-- THE DATA follows --
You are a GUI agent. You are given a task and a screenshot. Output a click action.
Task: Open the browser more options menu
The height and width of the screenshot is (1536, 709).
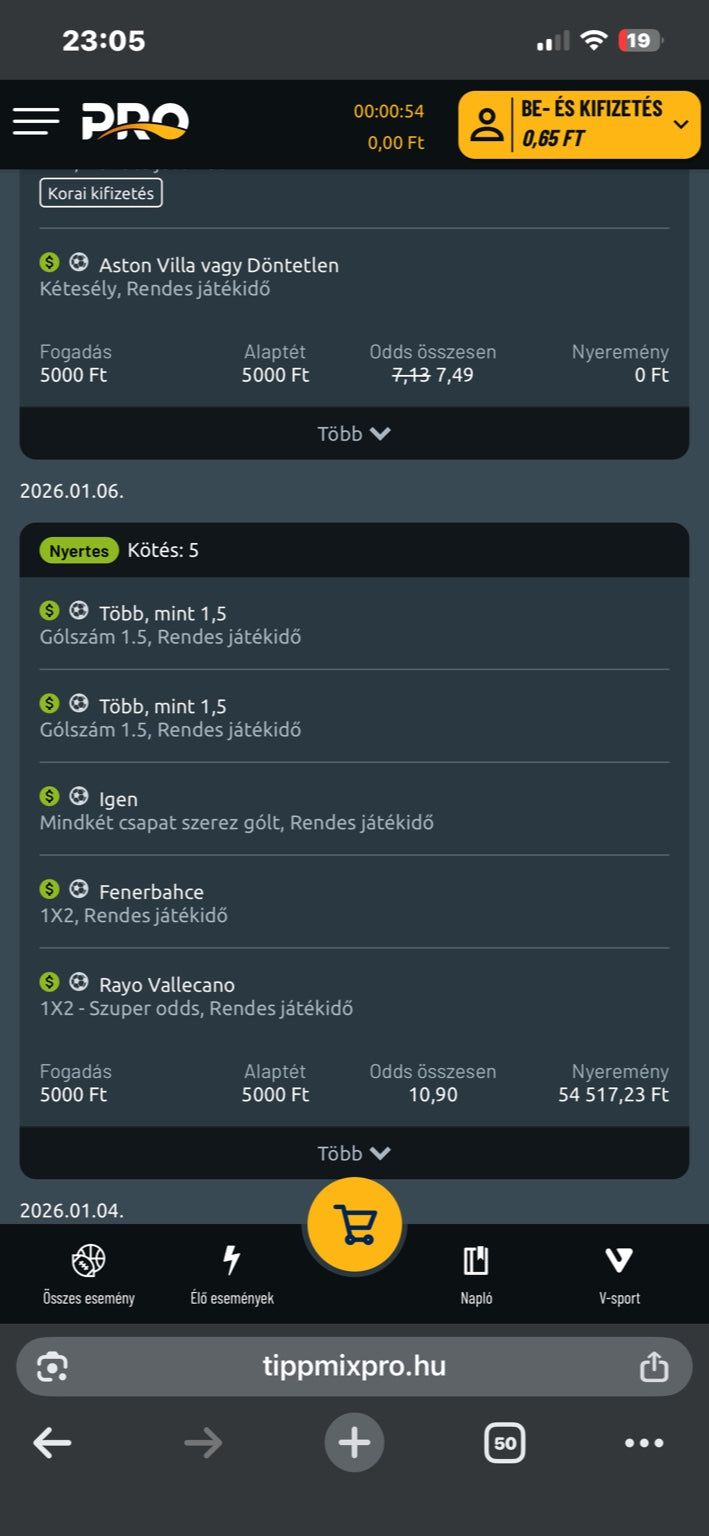(644, 1442)
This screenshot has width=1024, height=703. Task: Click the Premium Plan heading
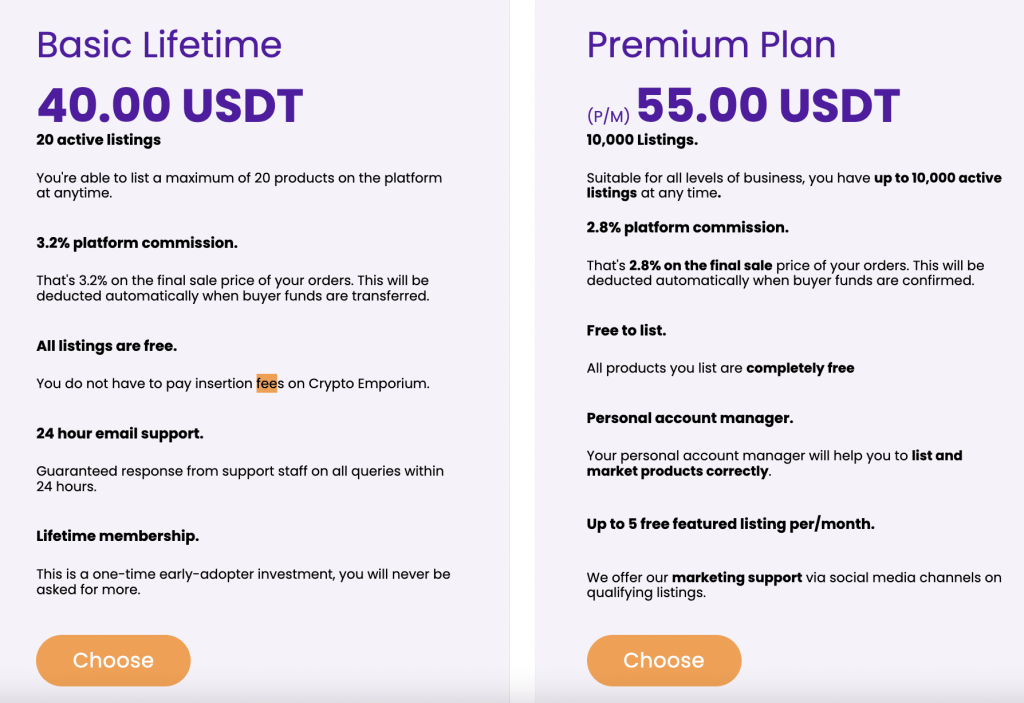[711, 44]
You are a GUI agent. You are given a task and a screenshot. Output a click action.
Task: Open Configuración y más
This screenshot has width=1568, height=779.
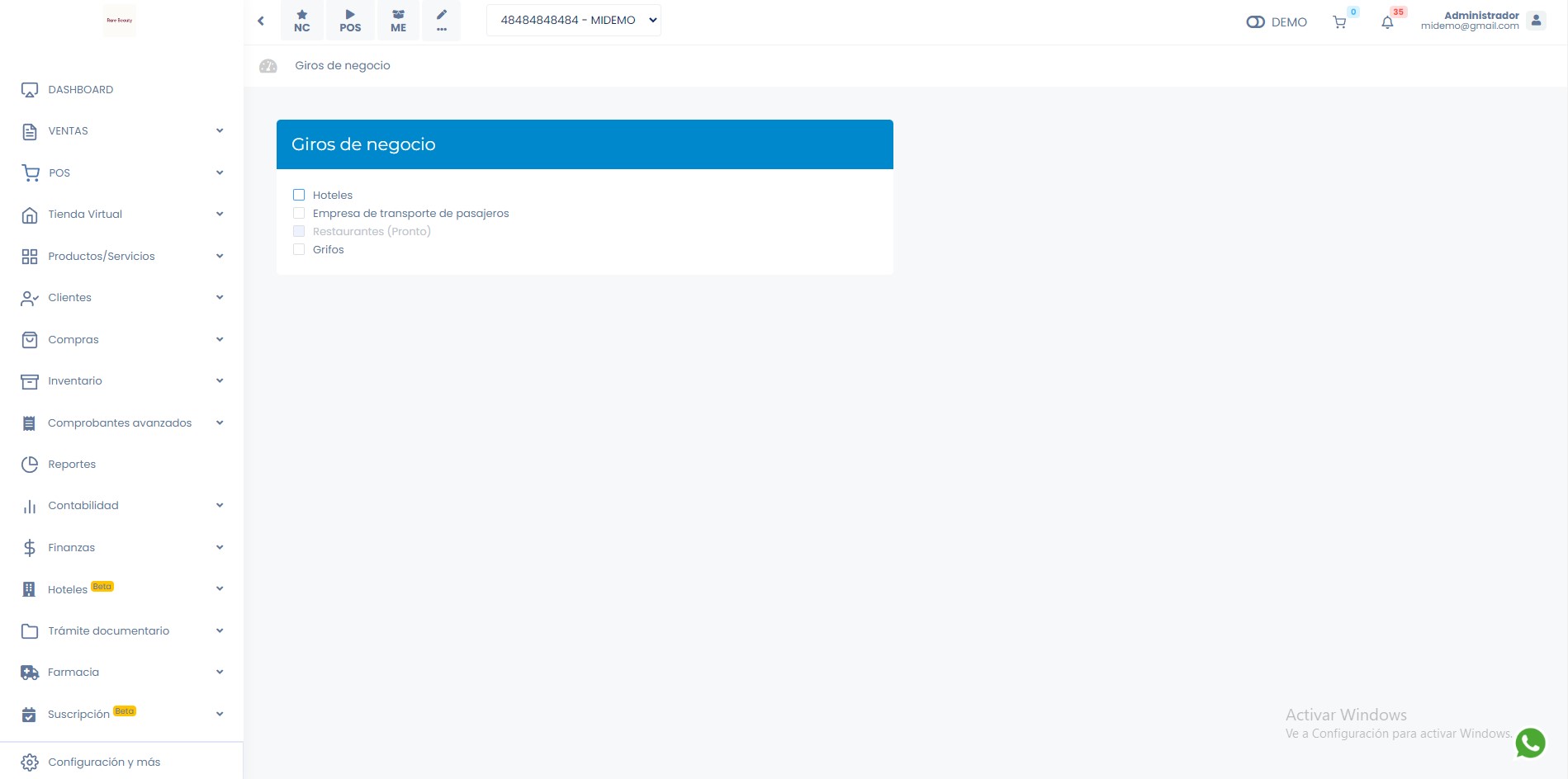pos(104,762)
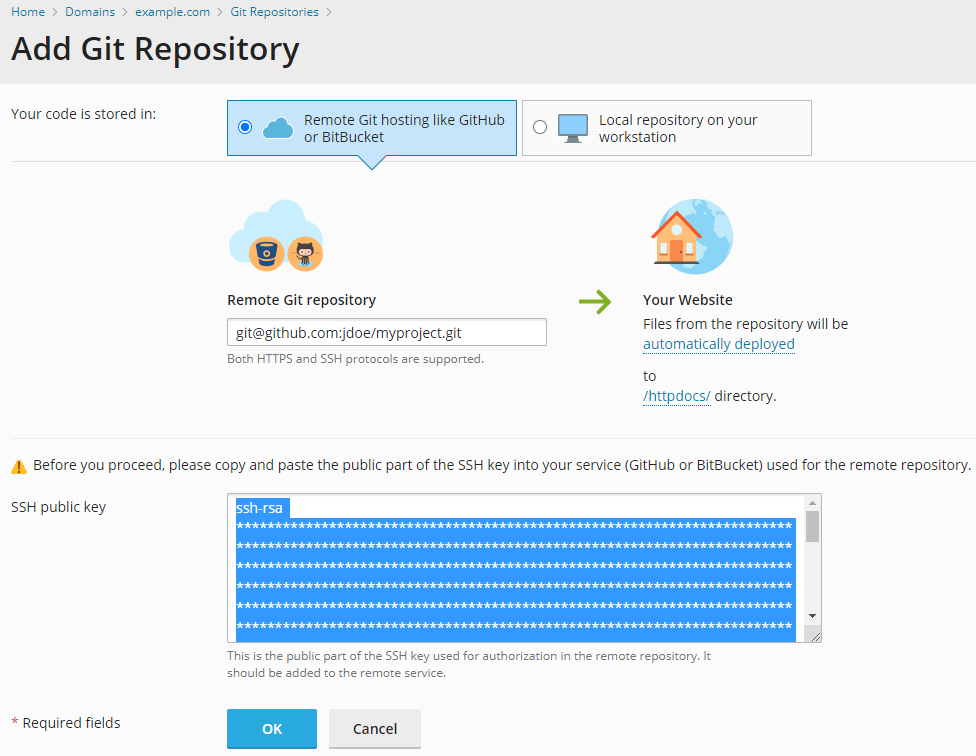
Task: Select the Local repository radio button
Action: pos(540,128)
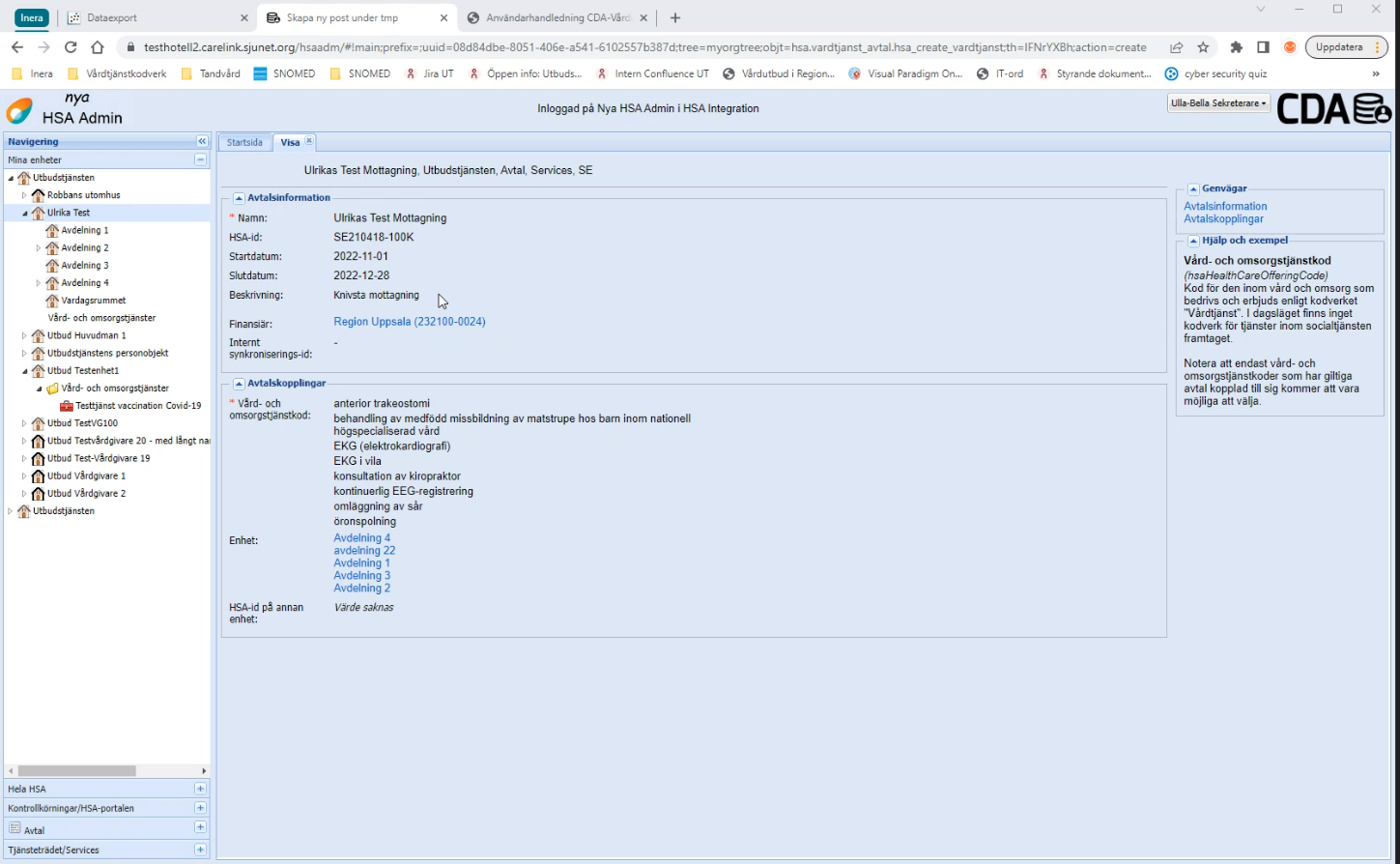This screenshot has width=1400, height=864.
Task: Open the Region Uppsala financier link
Action: [410, 322]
-- THE DATA concluded --
▶ **REQUIRED WORK**:
Write out each entry again exactly, and skip the pictures.

▶ **EXERCISE RESULT**:
You are a GUI agent. You are given a task and a screenshot. Output a click action.
Task: Open the browser more options menu
The height and width of the screenshot is (1536, 709).
(644, 1442)
This screenshot has width=1024, height=703. Task: Click the Premium Plan heading
[711, 44]
You are a GUI agent. You are given a task and a screenshot. Output a click action.
Task: Open Configuración y más
This screenshot has width=1568, height=779.
pos(104,762)
Task: Select the Local repository radio button
Action: pos(540,128)
This screenshot has width=1400, height=864.
Task: Open the Region Uppsala financier link
Action: [410, 322]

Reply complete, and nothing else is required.